AUFGABENSTELLUNG =
a) Bis zu welchem Winkel schafft die Hero10 laut dem Auszug zur Bildstabilisierung den Horizontausgleich direkt in der Kamera?
b) Führen Sie den Auszug zur Bildstabilisierung im Anschluss an seinen letzten Satz weiter.

AUSZUG =
====================

Zur internen Bildstabilisierung schreibt Insta360 in der Pressemitteilung "Die beste Stabilisierung aller Zeiten, jetzt integriert." Das ist sehr dick aufgetragen. Die kamerainterne Bildstabilisierung "FlowState" ist gut, aber nicht überragend. Normale Erschütterungen werden sehr gut ausgeglichen. Insofern ist die interne Stabilisierung für die meisten Anwender natürlich schon ein deutlicher Komfortgewinn, denn sie können die Videos jetzt sofort, ohne zeitraubende Nachbearbeitung, verwenden und teilen. Grenzen gibt es beispielsweise aber beim Horizontausgleich: Mit einem solchen hat Insta360 bisher sehr geworben (sogar mit 360-Grad-Horizontausgleich). Den kann man aber nur aktivieren, wenn man sich zuvor in den Einstellungen für die nachträgliche Stabilisierung in der App entschieden hat. In diesem Punkt ist Konkurrent GoPro ganz klar weiter: Die Hero10 schafft den Horizontausgleich bis 45° direkt in der Kamera und insgesamt ist die Stabilisierung der aktuellen GoPro-Modelle (mindestens ab Hero9 Black) deutlich leistungsfähiger als die interne Stabilisierung der Insta360 RS. Erst mit der nachträglichen Stabilisierung per App kann man, zumindest beim 4K-Boost-Kameramodul, von "bester Stabilisierung aller Zeiten" sprechen. Bei dem Dual-Lens-Panorama-Kameramodul mag das anders sein (das werden wir in einem separaten Test untersuchen).

====================

GESPEICHERTE DATEN =
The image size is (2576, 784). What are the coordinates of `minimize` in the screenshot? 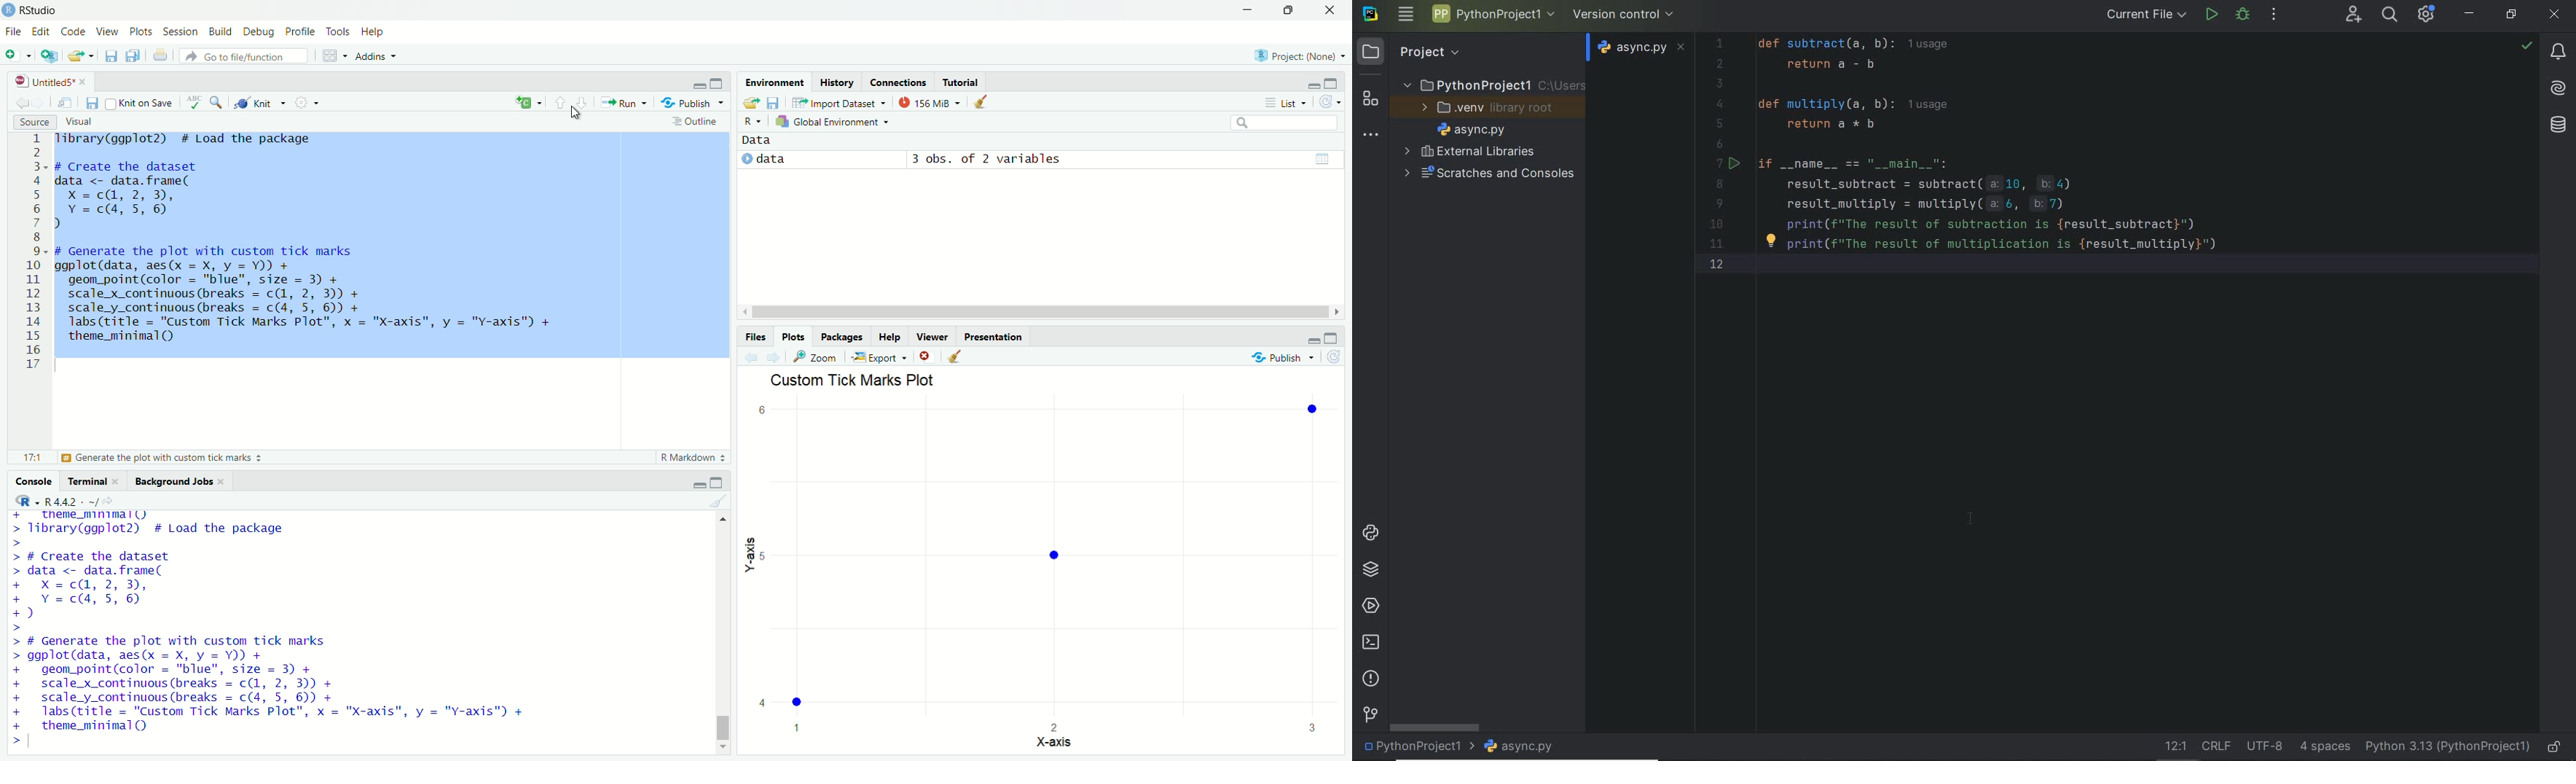 It's located at (1308, 82).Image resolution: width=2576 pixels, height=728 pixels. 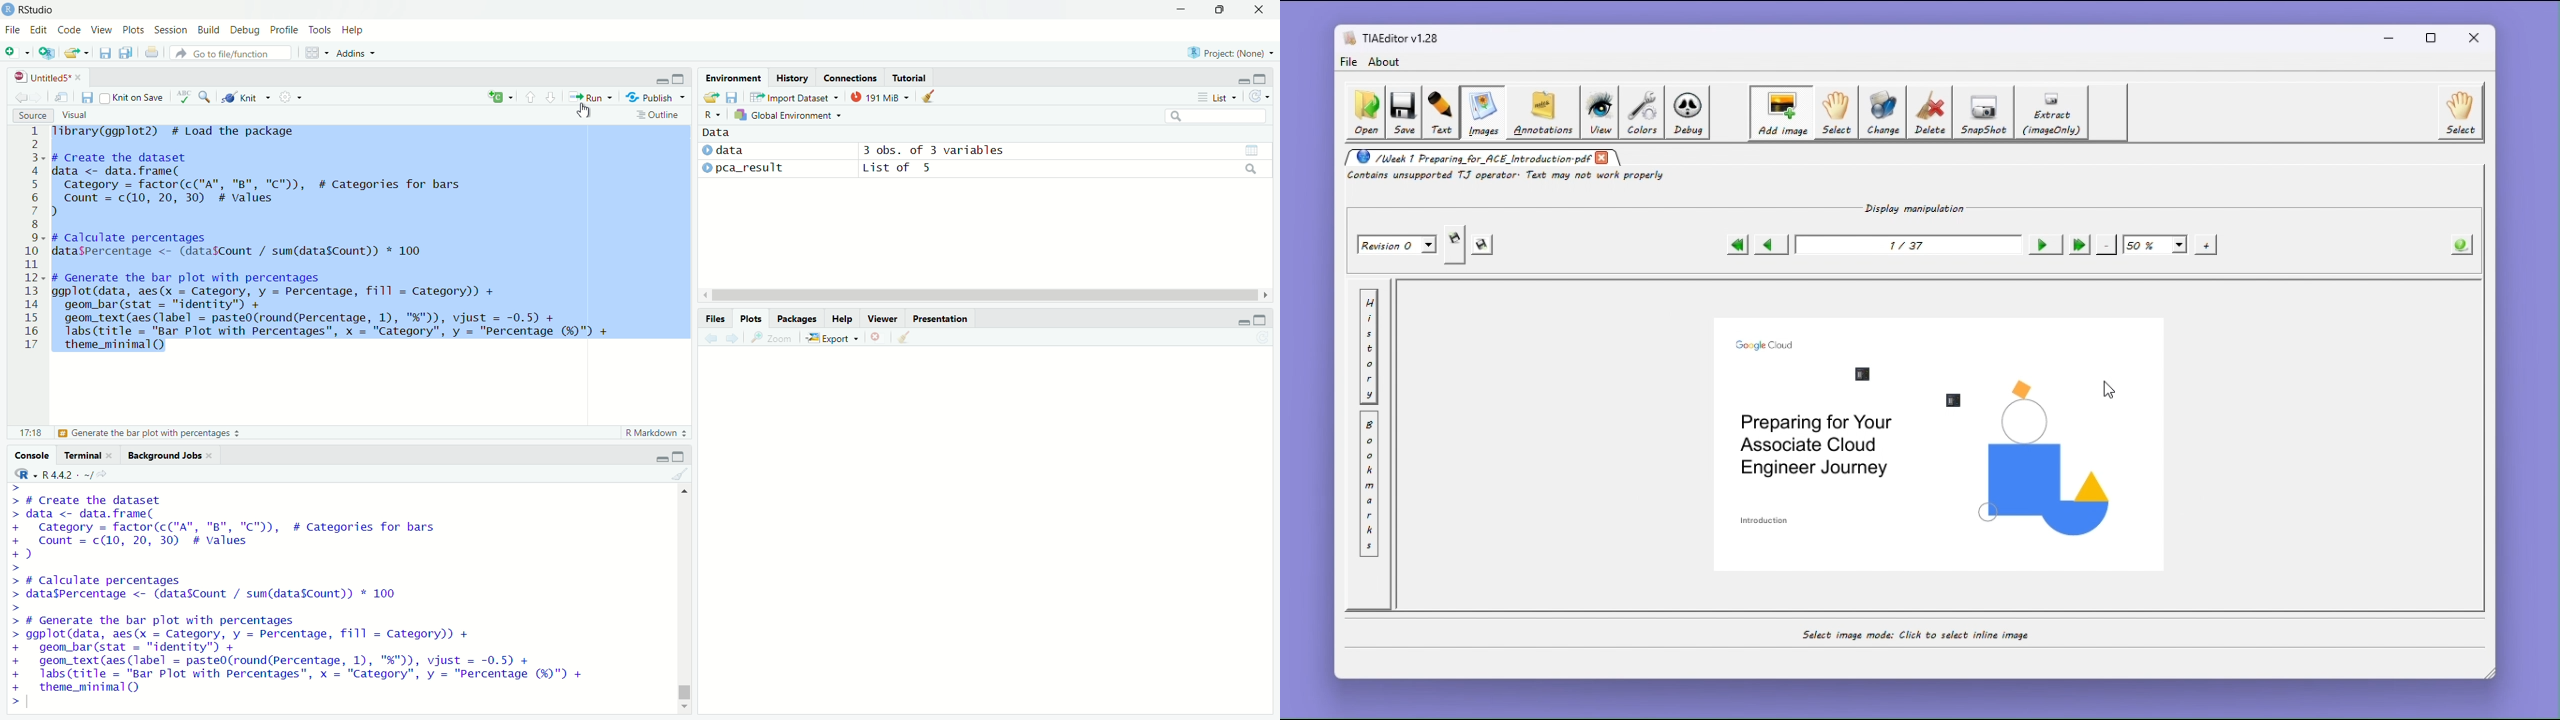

====================

GEORDNETE ERGEBNISSE =
a) Bis 45°.

b)
Flowstate-Stabilisierung ist eine hochwirksame Bildstabilisierung, die Insta360 seit 2018 in seinen Panoramakameras einsetzt. Die Kameras registrieren mit einem 6-Achsen-Gyroskop permanent jede Bewegung, der sie ausgesetzt sind und zeichnen diese Information mit auf. Die nachfolgende Software (Smartphone-App oder Desktop-Programm) nutzt die Information, um das Videobild beim Stitchen Bild für Bild horizontal auszurichten und Verwackelungen und Erschütterungen herauszurechnen. Dies geht bei den 360-Grad-Kameras nur wenig zu Lasten der Bildqualität und sorgt für ein absolut ruhiges 360-Grad-Video.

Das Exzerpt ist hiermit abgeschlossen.